[Collected data]
+++++

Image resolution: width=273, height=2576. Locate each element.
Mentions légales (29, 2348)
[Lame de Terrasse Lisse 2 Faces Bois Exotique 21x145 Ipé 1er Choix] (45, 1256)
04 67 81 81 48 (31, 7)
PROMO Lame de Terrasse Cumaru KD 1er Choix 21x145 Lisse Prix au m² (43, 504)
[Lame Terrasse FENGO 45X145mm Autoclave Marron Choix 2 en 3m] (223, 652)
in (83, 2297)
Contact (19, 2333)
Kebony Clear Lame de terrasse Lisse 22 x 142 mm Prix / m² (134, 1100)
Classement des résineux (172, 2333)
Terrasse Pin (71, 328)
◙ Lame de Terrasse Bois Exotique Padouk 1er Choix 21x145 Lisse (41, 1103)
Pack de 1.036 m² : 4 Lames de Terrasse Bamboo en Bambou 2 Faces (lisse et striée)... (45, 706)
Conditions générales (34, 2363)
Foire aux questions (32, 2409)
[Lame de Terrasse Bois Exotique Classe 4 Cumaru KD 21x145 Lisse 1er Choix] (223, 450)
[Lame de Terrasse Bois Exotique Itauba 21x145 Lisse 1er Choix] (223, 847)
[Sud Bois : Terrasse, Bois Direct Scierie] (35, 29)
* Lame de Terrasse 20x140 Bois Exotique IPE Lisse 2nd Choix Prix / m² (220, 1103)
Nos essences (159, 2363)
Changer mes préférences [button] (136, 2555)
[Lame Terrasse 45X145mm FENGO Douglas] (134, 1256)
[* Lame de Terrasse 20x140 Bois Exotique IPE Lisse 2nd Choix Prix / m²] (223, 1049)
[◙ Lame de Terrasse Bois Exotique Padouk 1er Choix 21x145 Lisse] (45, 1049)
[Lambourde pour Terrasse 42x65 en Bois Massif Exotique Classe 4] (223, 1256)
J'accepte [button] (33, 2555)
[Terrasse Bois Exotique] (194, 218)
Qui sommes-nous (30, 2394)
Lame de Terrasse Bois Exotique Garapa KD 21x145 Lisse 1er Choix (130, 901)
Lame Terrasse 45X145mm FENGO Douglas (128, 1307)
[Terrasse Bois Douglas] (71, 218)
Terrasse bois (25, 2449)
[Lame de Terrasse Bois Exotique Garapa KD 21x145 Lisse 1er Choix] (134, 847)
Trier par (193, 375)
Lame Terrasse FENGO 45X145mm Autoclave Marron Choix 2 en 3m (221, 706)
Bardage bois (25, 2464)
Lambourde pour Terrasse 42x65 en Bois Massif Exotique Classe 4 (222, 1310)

+++++

[Activity] Report back every line of the entries in which "FENGO" occurs.

[Answer box]
[Lame Terrasse FENGO 45X145mm Autoclave Marron Choix 2 en 3m] (223, 652)
[Lame Terrasse 45X145mm FENGO Douglas] (134, 1256)
Lame Terrasse 45X145mm FENGO Douglas (128, 1307)
Lame Terrasse FENGO 45X145mm Autoclave Marron Choix 2 en 3m (221, 706)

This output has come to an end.